'Come to me, darling! Jump, little sister! NOW!'
Not one second did Marm Lisa hesitate. She would have sprung into the fire at that dear mandate, and, closing her eyes, she leaped into the air as the roof above her head fell in with a crash.
Just then the beating of hoofs and jangling of bells in the distance announced the coming of the belated firemen; not so long belated actually, for all the emotions, heart-beats, terrors, and despairs that go to make up tragedy can be lived through m a few brief moments.
In that sudden plunge from window to earth Marm Lisa seemed to die consciously.
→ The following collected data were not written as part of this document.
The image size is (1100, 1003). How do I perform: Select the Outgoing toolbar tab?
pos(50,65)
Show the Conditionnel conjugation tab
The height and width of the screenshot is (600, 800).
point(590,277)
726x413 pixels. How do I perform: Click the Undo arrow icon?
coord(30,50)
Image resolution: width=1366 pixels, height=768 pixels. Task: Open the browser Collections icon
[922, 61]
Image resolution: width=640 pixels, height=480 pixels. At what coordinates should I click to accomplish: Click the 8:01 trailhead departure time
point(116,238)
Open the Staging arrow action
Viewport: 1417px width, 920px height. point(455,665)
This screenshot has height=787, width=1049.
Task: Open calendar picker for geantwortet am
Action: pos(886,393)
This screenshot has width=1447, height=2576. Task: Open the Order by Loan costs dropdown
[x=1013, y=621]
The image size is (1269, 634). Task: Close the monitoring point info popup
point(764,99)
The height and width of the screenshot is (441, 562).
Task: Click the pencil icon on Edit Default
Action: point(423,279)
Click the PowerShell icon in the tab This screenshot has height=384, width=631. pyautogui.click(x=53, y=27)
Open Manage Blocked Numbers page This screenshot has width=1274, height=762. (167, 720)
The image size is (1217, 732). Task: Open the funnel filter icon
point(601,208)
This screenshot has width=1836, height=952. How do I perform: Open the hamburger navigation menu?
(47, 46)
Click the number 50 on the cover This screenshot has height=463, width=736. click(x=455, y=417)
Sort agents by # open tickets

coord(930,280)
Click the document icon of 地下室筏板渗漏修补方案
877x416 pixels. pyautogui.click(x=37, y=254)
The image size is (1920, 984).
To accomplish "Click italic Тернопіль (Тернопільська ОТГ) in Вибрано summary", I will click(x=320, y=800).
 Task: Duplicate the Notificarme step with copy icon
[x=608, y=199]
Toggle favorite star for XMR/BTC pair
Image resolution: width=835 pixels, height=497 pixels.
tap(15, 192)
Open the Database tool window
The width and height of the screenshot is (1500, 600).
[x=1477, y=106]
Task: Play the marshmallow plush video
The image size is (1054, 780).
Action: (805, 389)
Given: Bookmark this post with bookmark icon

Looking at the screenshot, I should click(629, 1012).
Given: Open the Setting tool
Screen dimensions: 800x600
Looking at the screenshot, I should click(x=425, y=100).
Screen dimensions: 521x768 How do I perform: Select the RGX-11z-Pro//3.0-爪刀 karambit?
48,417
The grey world, the sad world, vanished, 'and the immortal light, all young and joyful, million-orbed, million-coloured,' beamed on her darkness. She kept on falling, falling, falling, till she reached the abysmal depths of space--then she knew no more: and Mary, though prone on the earth, kept falling, falling, falling with her into so deep a swoon that she woke only to find herself on a friendly bed, with Rhoda and Lisa herself, weeping over her.
At five o'clock, Mrs. Grubb, forcibly torn from a meeting and acquainted with the afternoon's proceedings, hurried into a lower room in the tenement house, where Mary, Rhoda, and the three children were gathered for a time. There were still a hundred people in the street, but they showed their respect by keeping four or five feet away from the windows.
The twins sat on a sofa, more quiet than anything save death itself.
They had been rocked to the very centre of their being, and looked like nothing so much as a couple of faded photographs of themselves.
Lisa lay on a cot, sleeping restlessly; Mary looked pale and wan, and there were dark circles under her eyes.
As Mrs. Grubb opened the door softly, Mary rose to meet her.
'Have you heard all?' she asked.
'Yes, everything!' faltered Mrs. Grubb with quivering lips and downcast eyelids.